1942: Birth of deep diving oceanographer Robert Ballard, discoverer of USS Scorpion, RMS Titanic, USS Yorktown, German battleship Bismarck, and many other underwater treasures.
1950: The North Korean army captures the South Korean capital of Seoul.
1952: The steamship SS United States, built at the Newport News Shipbuilding and Drydock Company, sets out on its maiden voyage from New York to Southampton, England. She shatters the transatlantic record, making the run between the Ambrose Light and Bishop Rock off Cornwall in 3 days, 12 hours and 12 minutes- an average speed of 35.59 knots (~41 mph).
1953: The first production Corvette rolls off the Chevrolet assembly line in Flint, Michigan.
1964: President Lyndon Johnson signs into law the Civil Rights Act of 1964.
1972: The first “leap second” is added to the UTC, also known as Coordinated Universal Time, defined by the moment the sun reaches its zenith over the 0’00” meridian (which, you’ll recall, passes through the observatory at the Royal Dockyards in Greenwich, England (much to the annoyance of L’Academie Francais.
1775: Three months after Britain clamped martial law on Boston and the Massachusetts Militia fought back (DLH 4/18 Addendum) at Lexington and Concord, General George Washington arrives at Cambridge to assume command of the fledgling Continental Army.
1985: Birth of swimmer Michael Phelps, who as of the 2016 Rio Olympics, became one of fewer than 500 athletes since 1896 who competed in 5 Olympiads.
1988: The USS Vincennes (CG-49), cruising in the Persian Gulf during the Iran-Iraq war, shoots down Iran Air flight 655, killing all 290 souls aboard.
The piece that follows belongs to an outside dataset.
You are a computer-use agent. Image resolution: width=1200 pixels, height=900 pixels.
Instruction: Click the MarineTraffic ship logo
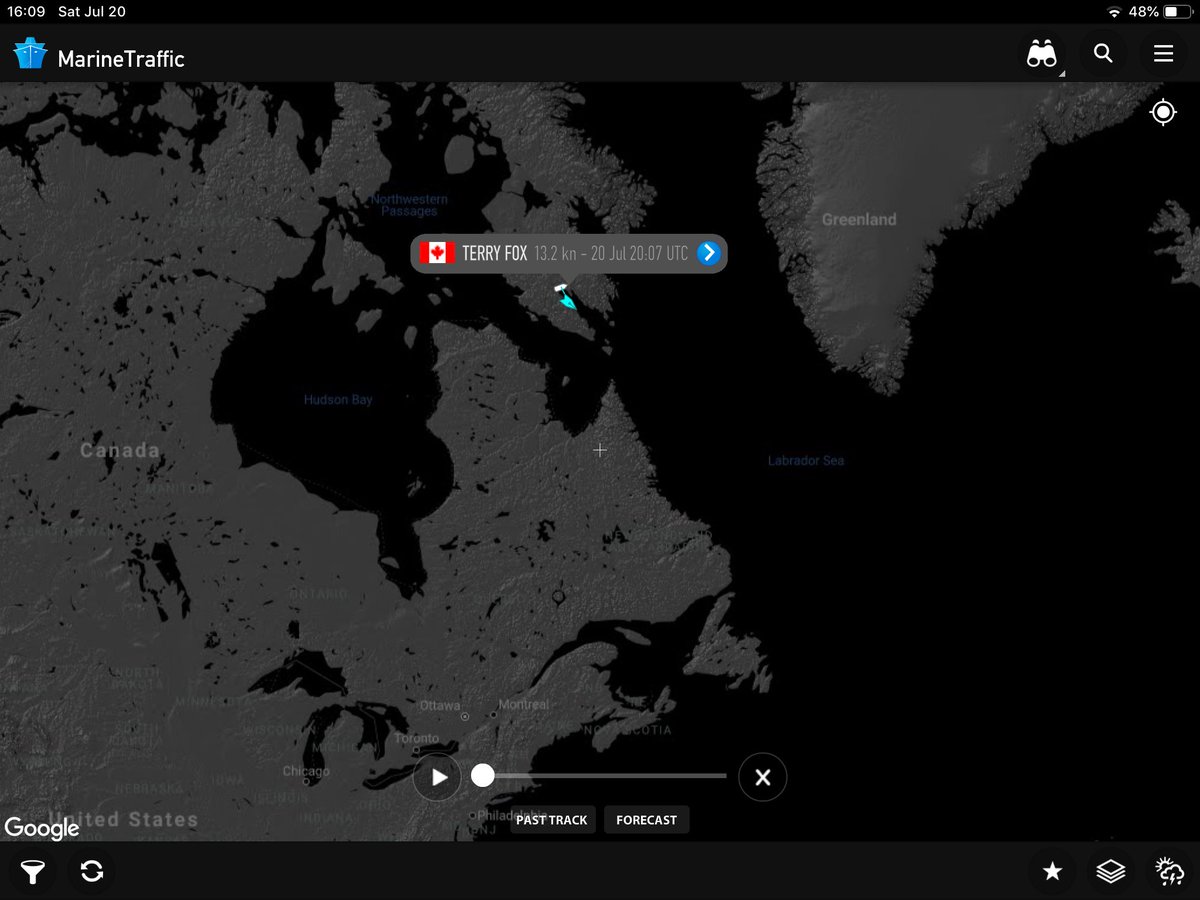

1996: The Stone of Scone is returned to Scotland. The block of red sandstone was used for centuries as the coronation seat of Scottish kings. In 1296 the stone was captured by Edward I of England, who mounted it under the seat of his coronation chair, symbolizing England’s dominance over its northern rival. The stone’s history provides employment for a cottage industry of folklore enthusiasts, but the whole point of this entry is to say that England wanted to quit hurting Scottish feelings in the late 1990s, and they thus returned the stone to its “rightful” place in Edinburgh Castle.